Al fondo hay un altar en el que Enrique Lista desarrolló un oficio performativo la noche inaugural. Un improbable sacerdote con un misal diferente. Nada más entrar hay un cepillo, muy de moda tras las peripecias calixtinas, capaz de obrar milagros: transforma el dinero de la piedad en dinero negro. Un objeto imantado, con atávicas y sagradas propiedades. Ahora parece imprescindible en el equipaje del buen chamán contemporáneo.

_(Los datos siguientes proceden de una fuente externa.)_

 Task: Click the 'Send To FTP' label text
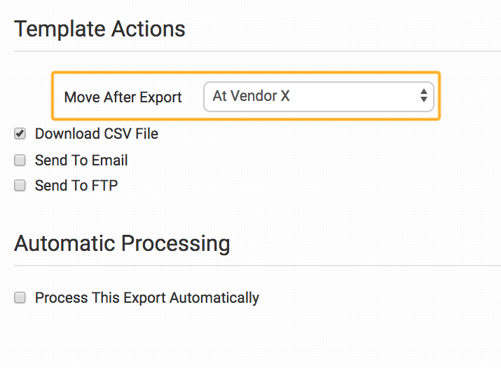click(76, 186)
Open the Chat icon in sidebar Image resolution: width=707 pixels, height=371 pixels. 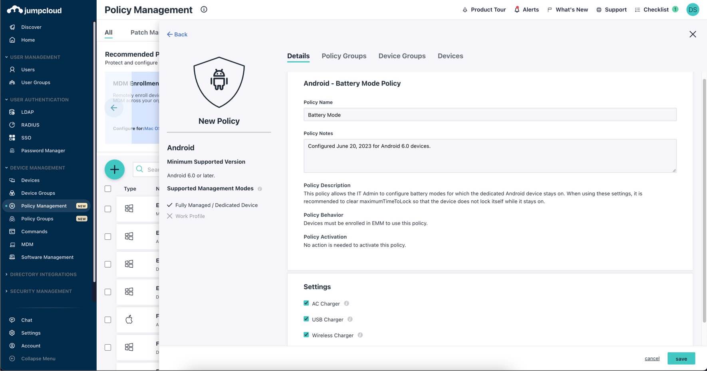12,320
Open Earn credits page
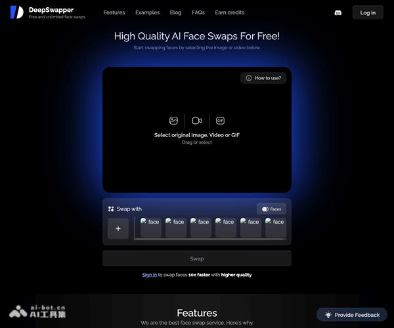This screenshot has height=328, width=394. (x=230, y=12)
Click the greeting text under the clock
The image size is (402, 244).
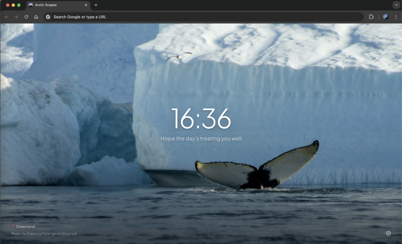[x=201, y=138]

La militante ironía de Enrique Lista aflora en todo lo que tiene que ver con las transacciones intelectuales. El comercio de mercancía artística y la posición del artista, siempre precaria, dentro del mundo laboral. En sus primeras obras, cuando todo el mundo se apresuró a colgarle la etiqueta de conceptual (que ahora se sacude gracias al brillante empleo de la fotografía) llegó a retratarse con un cartel que decía «Hago arte por comida». El mundo del arte dependía de un enorme cepillo que antes llenaban las instituciones públicas y las grandes fundaciones. Lo que en el cepillo era limosna en el arte era subvención o beca. Por eso, mientras un fontanero no tiene que dar explicaciones por las retribuciones de su trabajo, al artista contemporáneo se le fiscalizan desde sus intenciones hasta sus resultados. No es que Enrique Lista pretenda justificar lo que hace, es justo lo contrario: contesta con humor al frecuente estupor que le sobreviene al espectador desinformado o, mejor dicho, al espectador instalado en la desidia o en la desafección.
La descontextualización es la golosina favorita de los artistas y uno de los verbos más conjugados por la crítica. Usar los códigos de la semiótica para soluciones inesperadas; trastear con la escala o los reclamos publicitarios; hacer de los iconos audiovisuales las nuevas divisas panteístas.
En el caso de Lista se trata de servirse de las liturgias judeocristianas para sus críticas al consumo de cultura. Juega con ventaja, todos llevamos impresos, en el fondo de nuestro subconsciente, por repetición, los misterios de un viacrucis.